Cuba is a magical island. So magical, that the private sector does not officially exist. There are no “entrepreneurs”. Only “self-employed”, something like “self-employed” or “self-employed”. Better not to call things by their name, lest we start with the “self-employed” and end up debating how it is possible for 40% of the population of a communist economy to have an income from the private sector or the underground economy.

These paradoxes are a reflection of a system like the Cuban one, in which the ordinary citizen cheats his boss, who is usually the State, who in turn cheats him, and both cheat their clients, who tend to be the state, which in turn deceives them, and they all know that the others are deceiving them, and they all also know that the others know that they are deceiving them. It is institutionalized corruption as a form of survival.

Now, Cuba has taken a further step in that play on words. In January, the Government put an end to the madness of the dual monetary system, which established two main currencies, the peso (for Cubans) and the CUC peso (convertible, for foreigners visiting the island, at an exchange rate with foreign currencies). Aliens own Alice in Wonderland). Starting this year, there will only be the normal peso, at an exchange rate of 24 units per dollar. It is a monstrous devaluation for the “self-employed,” and the recognition that the Cuban economy is, once again, collapsed. And more than it will be, because Havana has announced cuts in subsidies to state companies. The Cuban communists are slowly carrying out a stabilization plan that could have been inspired by the IMF. Everything is to remain in power.
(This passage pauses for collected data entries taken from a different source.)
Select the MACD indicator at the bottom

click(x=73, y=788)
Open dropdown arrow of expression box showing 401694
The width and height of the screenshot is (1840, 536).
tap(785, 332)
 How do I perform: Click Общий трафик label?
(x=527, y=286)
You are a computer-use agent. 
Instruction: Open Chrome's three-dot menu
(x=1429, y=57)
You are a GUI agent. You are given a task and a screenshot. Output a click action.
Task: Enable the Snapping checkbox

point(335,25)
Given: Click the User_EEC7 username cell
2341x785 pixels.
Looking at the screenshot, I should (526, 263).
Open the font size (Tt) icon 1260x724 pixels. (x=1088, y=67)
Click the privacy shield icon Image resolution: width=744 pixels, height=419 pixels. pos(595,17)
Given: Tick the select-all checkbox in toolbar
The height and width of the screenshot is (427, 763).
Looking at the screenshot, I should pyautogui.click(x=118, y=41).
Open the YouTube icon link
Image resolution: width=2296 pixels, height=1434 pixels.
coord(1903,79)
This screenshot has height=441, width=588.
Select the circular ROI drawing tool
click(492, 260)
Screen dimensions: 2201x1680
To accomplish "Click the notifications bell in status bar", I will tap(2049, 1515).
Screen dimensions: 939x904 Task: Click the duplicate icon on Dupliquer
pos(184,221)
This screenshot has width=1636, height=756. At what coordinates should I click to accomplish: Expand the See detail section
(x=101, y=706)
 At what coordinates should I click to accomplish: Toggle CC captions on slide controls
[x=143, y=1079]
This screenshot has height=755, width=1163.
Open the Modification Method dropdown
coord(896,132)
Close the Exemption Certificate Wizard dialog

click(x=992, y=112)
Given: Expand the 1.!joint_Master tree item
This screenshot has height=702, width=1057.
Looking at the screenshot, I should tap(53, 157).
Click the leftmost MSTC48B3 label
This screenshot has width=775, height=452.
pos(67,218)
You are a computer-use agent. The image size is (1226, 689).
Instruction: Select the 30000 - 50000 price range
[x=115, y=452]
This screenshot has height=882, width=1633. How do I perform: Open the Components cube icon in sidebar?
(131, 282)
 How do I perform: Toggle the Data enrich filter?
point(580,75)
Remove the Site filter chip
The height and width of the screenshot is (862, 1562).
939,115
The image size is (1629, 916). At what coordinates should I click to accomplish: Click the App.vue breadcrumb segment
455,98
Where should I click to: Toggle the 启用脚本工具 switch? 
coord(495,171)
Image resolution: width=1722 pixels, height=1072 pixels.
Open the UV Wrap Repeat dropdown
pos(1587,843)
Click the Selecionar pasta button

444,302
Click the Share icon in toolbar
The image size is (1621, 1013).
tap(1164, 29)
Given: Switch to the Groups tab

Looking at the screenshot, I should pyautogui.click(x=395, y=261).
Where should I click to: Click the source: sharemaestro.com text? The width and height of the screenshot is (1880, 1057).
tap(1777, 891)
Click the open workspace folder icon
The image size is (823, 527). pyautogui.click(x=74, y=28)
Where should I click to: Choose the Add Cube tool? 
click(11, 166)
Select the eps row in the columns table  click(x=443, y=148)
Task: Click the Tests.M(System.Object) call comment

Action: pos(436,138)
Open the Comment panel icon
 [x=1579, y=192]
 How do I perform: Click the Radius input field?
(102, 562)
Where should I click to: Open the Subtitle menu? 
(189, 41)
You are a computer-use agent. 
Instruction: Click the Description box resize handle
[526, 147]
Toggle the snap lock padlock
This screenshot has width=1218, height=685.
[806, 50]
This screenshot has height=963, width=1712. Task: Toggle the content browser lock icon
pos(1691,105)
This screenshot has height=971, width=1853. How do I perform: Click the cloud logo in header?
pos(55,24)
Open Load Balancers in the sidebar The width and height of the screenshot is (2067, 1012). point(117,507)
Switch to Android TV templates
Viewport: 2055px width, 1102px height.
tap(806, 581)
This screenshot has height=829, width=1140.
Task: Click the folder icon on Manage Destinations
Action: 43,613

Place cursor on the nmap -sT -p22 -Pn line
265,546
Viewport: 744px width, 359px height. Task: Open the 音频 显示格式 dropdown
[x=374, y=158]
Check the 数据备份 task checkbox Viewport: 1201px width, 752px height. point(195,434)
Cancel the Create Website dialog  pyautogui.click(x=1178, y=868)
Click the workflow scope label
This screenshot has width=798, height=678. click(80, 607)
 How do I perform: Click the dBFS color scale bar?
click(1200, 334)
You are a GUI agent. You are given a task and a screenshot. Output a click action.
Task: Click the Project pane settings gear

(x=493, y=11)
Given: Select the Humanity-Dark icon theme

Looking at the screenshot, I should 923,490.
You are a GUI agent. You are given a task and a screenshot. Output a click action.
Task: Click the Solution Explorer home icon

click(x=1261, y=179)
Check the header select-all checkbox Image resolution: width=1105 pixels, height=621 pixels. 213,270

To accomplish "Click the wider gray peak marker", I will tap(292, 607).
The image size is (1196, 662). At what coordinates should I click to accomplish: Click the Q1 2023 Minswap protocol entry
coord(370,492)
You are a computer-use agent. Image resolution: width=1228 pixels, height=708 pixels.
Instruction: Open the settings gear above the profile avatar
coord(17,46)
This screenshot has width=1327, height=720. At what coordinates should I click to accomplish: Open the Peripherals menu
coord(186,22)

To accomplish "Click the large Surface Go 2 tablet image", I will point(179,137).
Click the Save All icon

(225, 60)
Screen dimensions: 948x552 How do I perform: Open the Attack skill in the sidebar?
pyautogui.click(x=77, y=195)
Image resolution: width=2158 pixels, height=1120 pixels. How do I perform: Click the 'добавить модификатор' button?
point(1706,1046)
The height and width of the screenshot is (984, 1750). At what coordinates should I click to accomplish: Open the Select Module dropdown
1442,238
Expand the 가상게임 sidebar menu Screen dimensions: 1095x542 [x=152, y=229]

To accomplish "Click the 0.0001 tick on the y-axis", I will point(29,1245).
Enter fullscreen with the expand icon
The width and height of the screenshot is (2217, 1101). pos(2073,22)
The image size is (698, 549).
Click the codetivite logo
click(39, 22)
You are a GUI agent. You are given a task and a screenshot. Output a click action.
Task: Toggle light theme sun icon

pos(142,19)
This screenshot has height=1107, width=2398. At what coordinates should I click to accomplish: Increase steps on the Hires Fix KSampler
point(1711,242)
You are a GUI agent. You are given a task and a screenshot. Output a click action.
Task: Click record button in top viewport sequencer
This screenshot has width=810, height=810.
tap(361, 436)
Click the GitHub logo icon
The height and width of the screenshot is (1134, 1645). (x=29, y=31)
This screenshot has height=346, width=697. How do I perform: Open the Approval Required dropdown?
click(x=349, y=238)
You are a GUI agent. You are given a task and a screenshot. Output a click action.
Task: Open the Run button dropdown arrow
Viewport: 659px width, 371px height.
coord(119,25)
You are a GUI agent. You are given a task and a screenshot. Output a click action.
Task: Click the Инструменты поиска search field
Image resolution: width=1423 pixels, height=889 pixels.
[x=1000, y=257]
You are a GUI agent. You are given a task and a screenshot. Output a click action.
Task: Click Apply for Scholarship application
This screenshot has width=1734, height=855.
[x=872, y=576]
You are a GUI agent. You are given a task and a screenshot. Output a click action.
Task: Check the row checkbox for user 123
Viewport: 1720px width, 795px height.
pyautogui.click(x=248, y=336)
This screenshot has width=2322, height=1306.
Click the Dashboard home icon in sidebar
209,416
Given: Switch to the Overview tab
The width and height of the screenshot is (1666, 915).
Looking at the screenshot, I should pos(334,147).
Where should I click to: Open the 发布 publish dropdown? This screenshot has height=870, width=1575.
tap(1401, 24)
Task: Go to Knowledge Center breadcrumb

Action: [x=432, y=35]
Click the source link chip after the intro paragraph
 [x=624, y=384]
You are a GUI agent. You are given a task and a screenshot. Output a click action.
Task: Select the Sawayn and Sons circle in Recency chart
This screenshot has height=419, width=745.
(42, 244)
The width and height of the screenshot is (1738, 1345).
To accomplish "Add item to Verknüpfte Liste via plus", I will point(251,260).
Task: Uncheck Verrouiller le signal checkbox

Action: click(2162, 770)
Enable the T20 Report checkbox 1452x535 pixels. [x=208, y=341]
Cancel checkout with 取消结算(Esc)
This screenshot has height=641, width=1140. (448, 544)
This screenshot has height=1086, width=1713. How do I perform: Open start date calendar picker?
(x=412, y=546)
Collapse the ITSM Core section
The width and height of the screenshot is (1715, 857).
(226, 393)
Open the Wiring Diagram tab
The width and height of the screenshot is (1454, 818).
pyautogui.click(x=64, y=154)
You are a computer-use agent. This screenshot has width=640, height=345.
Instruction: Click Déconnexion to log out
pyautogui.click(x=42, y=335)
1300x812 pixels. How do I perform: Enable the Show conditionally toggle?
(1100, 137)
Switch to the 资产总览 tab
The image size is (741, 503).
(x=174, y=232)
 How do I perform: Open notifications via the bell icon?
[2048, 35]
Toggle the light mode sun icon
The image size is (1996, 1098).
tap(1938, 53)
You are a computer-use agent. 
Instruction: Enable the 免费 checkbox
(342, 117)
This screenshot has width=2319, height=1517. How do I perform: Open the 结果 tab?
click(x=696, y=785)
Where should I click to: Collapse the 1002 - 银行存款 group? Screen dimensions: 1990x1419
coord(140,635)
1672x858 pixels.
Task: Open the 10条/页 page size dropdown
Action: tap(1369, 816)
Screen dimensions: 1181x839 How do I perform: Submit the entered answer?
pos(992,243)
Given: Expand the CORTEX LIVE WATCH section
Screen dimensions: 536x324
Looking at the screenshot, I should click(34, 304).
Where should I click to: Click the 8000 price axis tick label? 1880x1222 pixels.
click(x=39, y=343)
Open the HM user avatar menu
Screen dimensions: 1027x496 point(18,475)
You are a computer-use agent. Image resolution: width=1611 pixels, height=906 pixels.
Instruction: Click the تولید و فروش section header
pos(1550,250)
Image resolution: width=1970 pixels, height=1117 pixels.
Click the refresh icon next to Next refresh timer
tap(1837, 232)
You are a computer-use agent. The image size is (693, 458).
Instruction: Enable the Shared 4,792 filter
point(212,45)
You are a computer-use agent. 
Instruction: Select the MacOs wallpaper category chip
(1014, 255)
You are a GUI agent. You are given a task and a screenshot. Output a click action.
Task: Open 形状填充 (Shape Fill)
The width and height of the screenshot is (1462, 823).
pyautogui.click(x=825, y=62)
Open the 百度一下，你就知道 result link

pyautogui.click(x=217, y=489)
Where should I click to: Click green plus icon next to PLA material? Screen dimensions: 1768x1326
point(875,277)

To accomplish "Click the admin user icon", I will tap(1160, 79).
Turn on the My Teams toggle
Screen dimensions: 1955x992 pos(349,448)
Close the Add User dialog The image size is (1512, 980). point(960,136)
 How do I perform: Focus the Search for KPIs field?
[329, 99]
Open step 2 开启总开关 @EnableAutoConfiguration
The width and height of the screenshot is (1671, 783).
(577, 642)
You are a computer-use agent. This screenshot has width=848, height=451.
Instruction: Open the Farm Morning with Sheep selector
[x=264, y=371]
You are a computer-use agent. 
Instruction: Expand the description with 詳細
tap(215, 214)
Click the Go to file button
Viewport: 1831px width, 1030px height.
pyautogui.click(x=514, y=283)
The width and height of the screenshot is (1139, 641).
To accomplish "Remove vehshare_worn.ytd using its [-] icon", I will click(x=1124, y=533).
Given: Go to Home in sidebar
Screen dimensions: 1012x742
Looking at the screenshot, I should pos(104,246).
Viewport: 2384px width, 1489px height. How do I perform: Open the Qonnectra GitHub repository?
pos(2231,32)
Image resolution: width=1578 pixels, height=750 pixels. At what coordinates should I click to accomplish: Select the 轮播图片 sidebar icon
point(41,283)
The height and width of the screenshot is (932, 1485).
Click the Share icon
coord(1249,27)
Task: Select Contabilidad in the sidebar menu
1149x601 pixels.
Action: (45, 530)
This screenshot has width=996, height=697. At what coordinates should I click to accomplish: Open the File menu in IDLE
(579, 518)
The next step will be the economic opening. Until now, only private initiative, sorry, “self-employed” was allowed in 124 sectors of activity. From now on, what the Cuban government will do is not say where it authorizes private initiative, but rather where it does not allow it. It is a radical change that could raise more than 2,000 sectors open to the very considerable entrepreneurial spirit of Cubans, as the president of that organization explained this week in a debate at the Washington think tank Inter-American Dialogue. Michael Schifter.

These measures are part of the old instruction manual of the communist regimes, in which it plays a prominent role to give way to private initiative when the economy collapses. He invented it himself Lenin, when launching in 1922 the New Economic Policy in the Soviet Union. He repeated it Fidel Castro, when the collapse of the USSR left Cuba without its “subsidiary”. And Fidel’s brother is repeating it, Raúl, and its number two, Miguel Diaz-Canel, after the GDP collapsed by 11% last year due to the combined effect, according to Schifter, of the collapse of Venezuela, the drop in remittances from emigrants and exiles, the collapse of tourism due to Covid- 19 and the US sanctions. It is a reform born of despair, not conviction. And, as such, its sole objective is to guarantee the survival of that communist model in which 40% of the population lives in the private sector.